Build a support network and educate yourself from reliable sources
Thyroid conditions are lifelong for most people. Reliable information sources include the American Thyroid Association (thyroid.org), your endocrinologist, and peer-reviewed studies. Avoid social media thyroid advice that promotes unproven supplements or encourages stopping medication. Online support communities (Inspire Thyroid community, r/Hypothyroidism) connect you with others managing the same condition. Consider joining a local or virtual support group, especially in the first year after diagnosis. This guide is informational only, not medical advice.
Frequently Asked Questions
Can thyroid conditions be cured?
Most thyroid conditions are managed, not cured. Hashimoto's thyroiditis and Graves' disease are autoimmune conditions that typically require lifelong management. Hypothyroidism from Hashimoto's is treated with daily thyroid hormone replacement. Hyperthyroidism from Graves' disease may be treated with anti-thyroid medication (some patients achieve remission after 12-18 months), radioactive iodine ablation, or surgery. Post-surgical or post-ablation patients take levothyroxine for life.
What foods should I avoid with a thyroid condition?
Soy products in large amounts (more than 25g soy protein daily) may interfere with thyroid hormone absorption if taken within 4 hours of medication. Cruciferous vegetables (broccoli, kale, cauliflower) contain goitrogens but are safe when cooked and eaten in normal amounts. Gluten-free diets may benefit some Hashimoto's patients (Hashimoto's and celiac disease co-occur in 2-5% of cases), but this is not universal.

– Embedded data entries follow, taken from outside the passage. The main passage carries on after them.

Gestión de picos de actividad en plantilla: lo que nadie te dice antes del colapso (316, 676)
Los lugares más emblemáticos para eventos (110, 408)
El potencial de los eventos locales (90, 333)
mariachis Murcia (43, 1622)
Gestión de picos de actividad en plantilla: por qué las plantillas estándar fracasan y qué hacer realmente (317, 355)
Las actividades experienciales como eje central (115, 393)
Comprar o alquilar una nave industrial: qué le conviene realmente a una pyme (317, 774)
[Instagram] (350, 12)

The most important dietary rule is consistency in iodine intake and proper timing of medication away from food.
Why do I still feel tired even though my TSH is normal?

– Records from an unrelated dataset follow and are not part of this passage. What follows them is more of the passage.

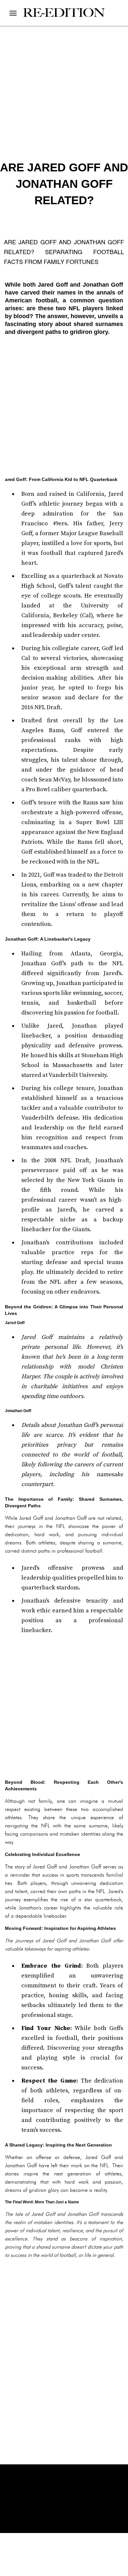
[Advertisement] (64, 406)
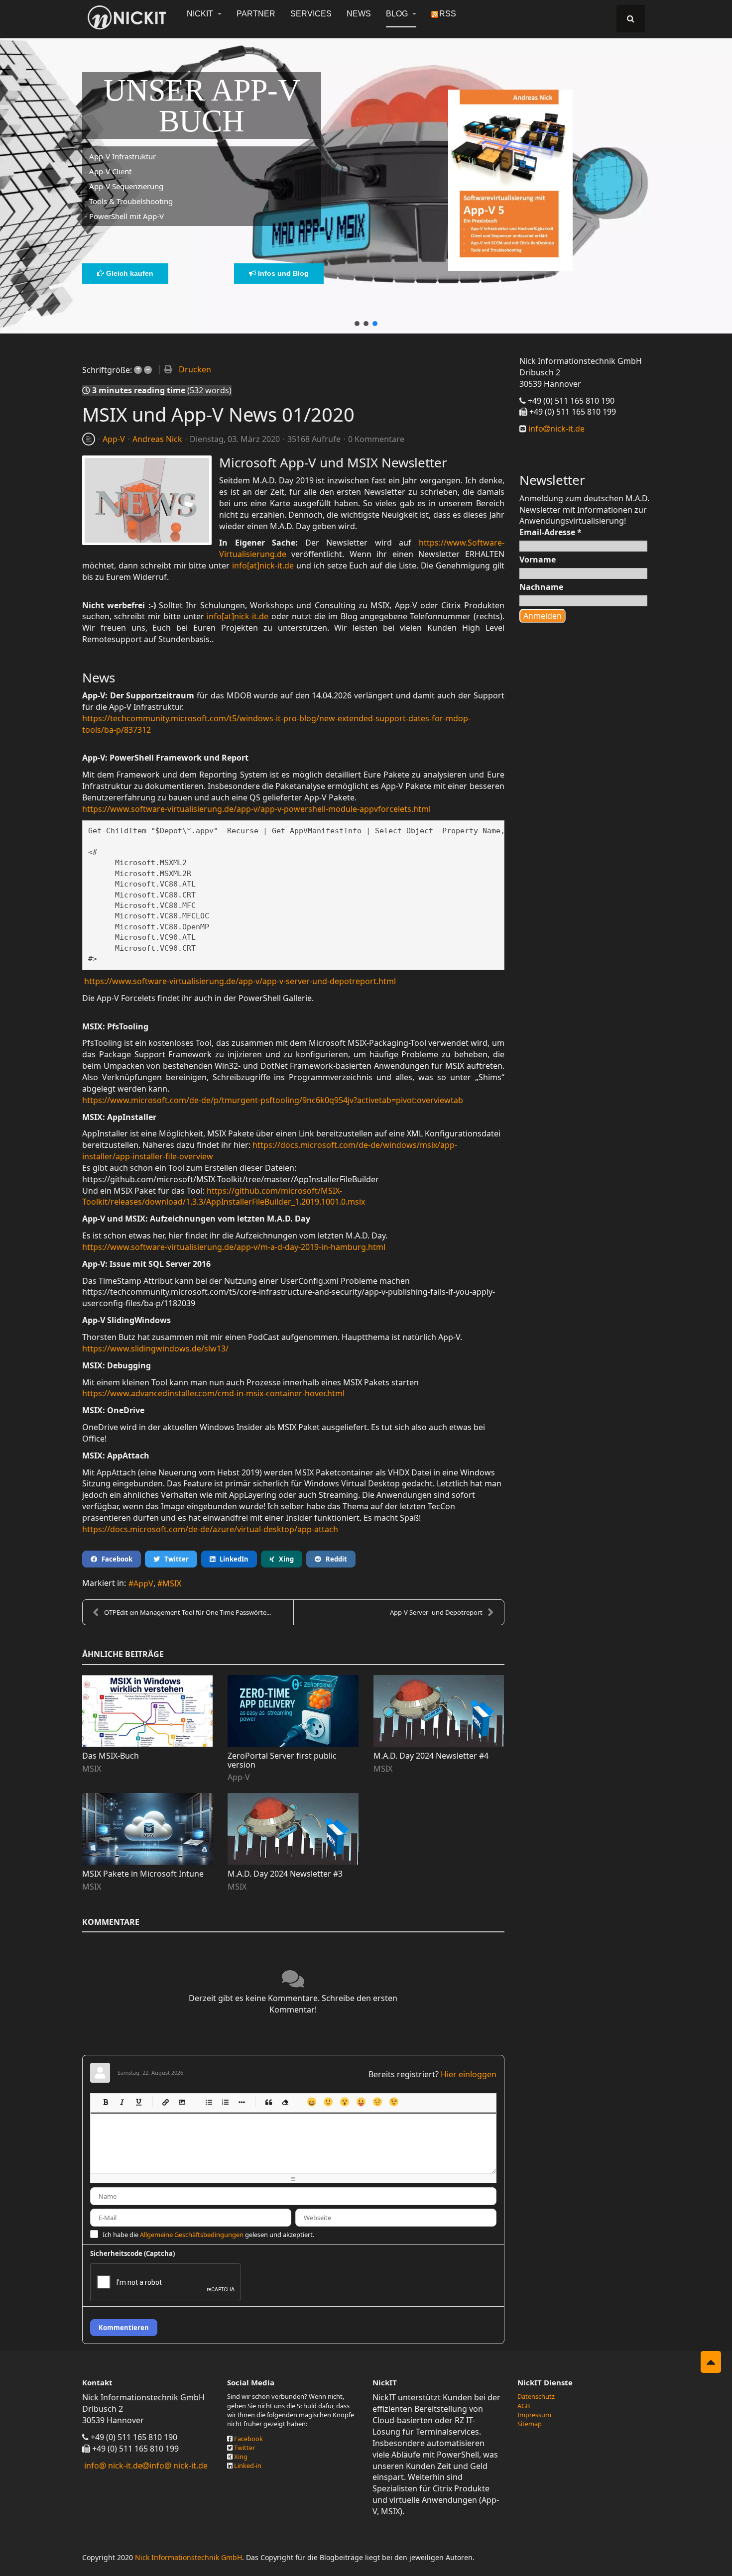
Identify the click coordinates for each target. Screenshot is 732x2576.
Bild (181, 2102)
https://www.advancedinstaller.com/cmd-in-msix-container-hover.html (213, 1393)
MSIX (171, 1583)
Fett (105, 2102)
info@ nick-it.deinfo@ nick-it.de (146, 2465)
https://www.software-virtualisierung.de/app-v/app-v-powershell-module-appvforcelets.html (256, 808)
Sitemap (529, 2423)
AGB (523, 2405)
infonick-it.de (555, 428)
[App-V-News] (147, 500)
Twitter (174, 1559)
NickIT (201, 13)
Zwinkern (393, 2102)
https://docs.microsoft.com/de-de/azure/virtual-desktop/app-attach (210, 1529)
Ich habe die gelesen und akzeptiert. (208, 2235)
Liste (241, 2102)
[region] (366, 180)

Several possibilities exist. Your Free T3 may be low even with normal TSH (poor T4-to-T3 conversion). Your optimal TSH may be lower than the lab reference range, which goes up to 4.0 but many patients feel best between 0.5-2.0. You may have co-existing conditions (iron deficiency, vitamin D deficiency, sleep apnea) contributing to fatigue. Or your medication dose may need fine-tuning. Request a full panel including Free T3, check iron and vitamin D levels, and discuss your symptoms honestly with your endocrinologist.

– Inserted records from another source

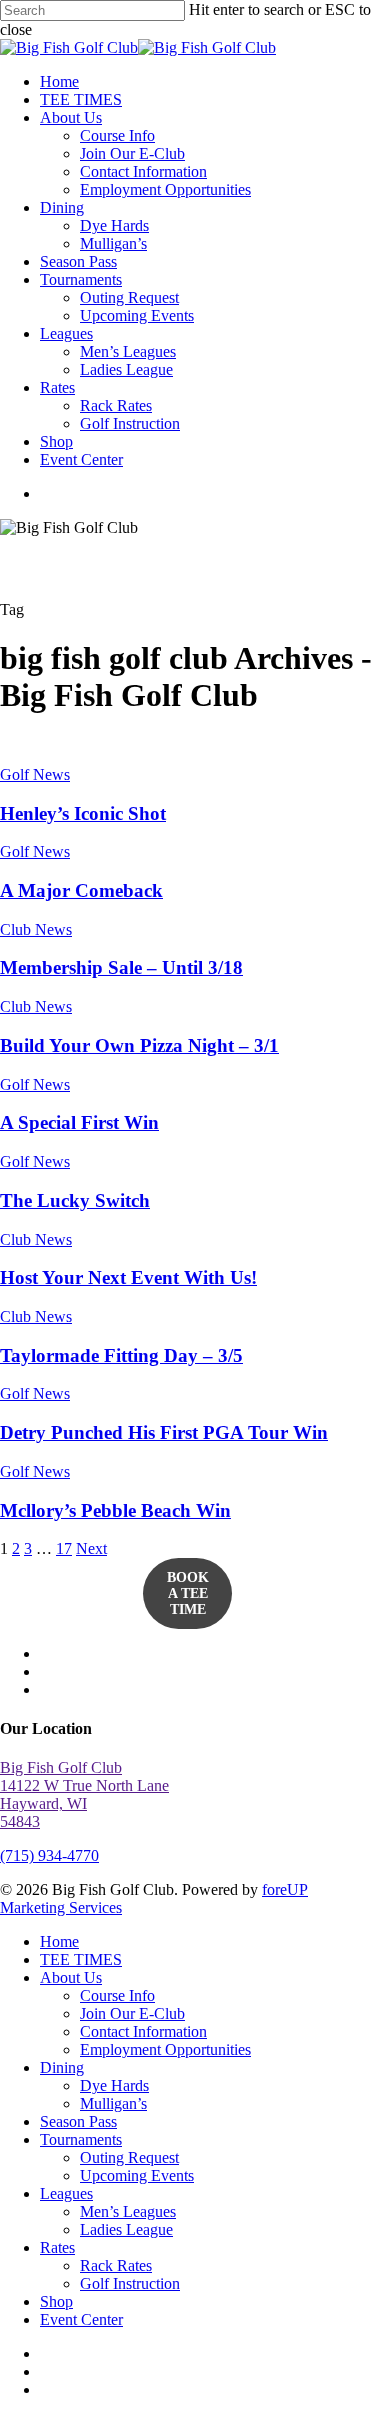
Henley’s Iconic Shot (83, 813)
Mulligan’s (113, 2103)
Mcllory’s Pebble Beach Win (115, 1510)
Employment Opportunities (165, 2049)
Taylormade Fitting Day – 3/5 (121, 1355)
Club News (36, 929)
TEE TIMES (81, 1959)
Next (91, 1548)
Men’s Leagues (128, 2211)
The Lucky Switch (75, 1200)
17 (64, 1548)
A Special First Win (79, 1122)
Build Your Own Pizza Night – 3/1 (139, 1045)
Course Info (117, 1995)
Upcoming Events (137, 2175)
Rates (57, 2247)
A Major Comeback (81, 890)
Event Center (81, 2319)
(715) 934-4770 (49, 1855)
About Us (71, 1977)
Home (59, 1941)
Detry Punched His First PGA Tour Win (164, 1432)
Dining (62, 2067)
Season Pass (78, 2121)
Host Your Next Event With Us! (128, 1277)
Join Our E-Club (132, 2013)
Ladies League (126, 2229)
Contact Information (143, 2031)
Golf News (35, 774)
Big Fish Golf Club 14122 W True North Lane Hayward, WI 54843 (84, 1794)
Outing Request (129, 2157)
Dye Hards (114, 2085)
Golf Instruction (130, 2283)
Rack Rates (116, 2265)
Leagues (66, 2193)
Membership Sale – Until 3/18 (121, 967)
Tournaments (81, 2139)
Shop (56, 2301)
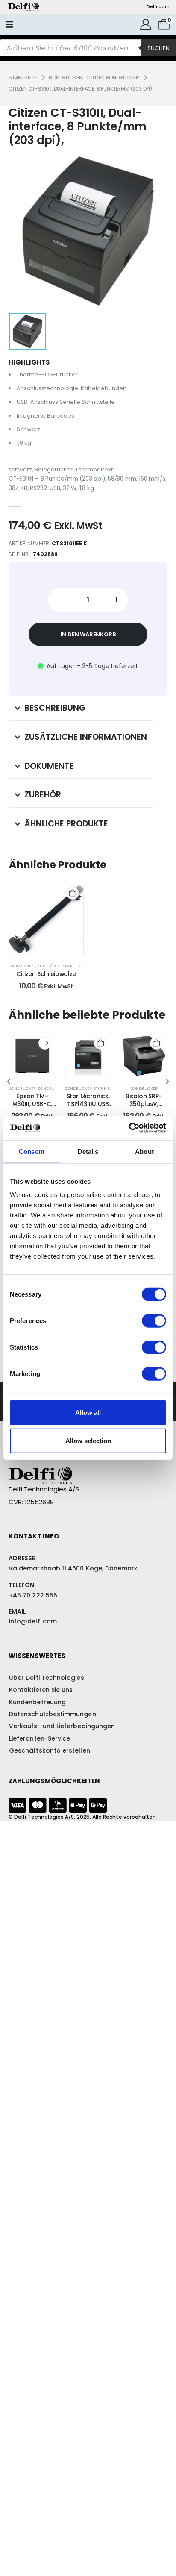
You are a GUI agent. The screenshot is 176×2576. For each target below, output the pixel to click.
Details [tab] (88, 1151)
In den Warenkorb (88, 634)
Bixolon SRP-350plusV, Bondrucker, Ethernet (144, 1108)
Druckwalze (22, 966)
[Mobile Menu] (9, 24)
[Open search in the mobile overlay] (88, 47)
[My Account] (146, 24)
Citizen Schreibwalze (46, 974)
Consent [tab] (31, 1151)
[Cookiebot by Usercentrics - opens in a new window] (128, 1128)
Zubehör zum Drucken (61, 966)
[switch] (154, 1321)
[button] (9, 1082)
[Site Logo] (23, 7)
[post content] (46, 919)
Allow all (88, 1412)
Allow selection (88, 1440)
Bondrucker (22, 1088)
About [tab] (144, 1151)
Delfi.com (158, 6)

How does pregnancy affect thyroid conditions?
Pregnancy increases thyroid hormone demand by 30-50%, particularly in the first trimester when the fetus depends entirely on maternal thyroid hormone for brain development. Women with hypothyroidism should have TSH checked as soon as pregnancy is confirmed and every 4 weeks through the first trimester. The target TSH during pregnancy is below 2.5 mIU/L. Untreated maternal hypothyroidism is associated with increased risk of miscarriage, preterm birth, and impaired fetal neurodevelopment.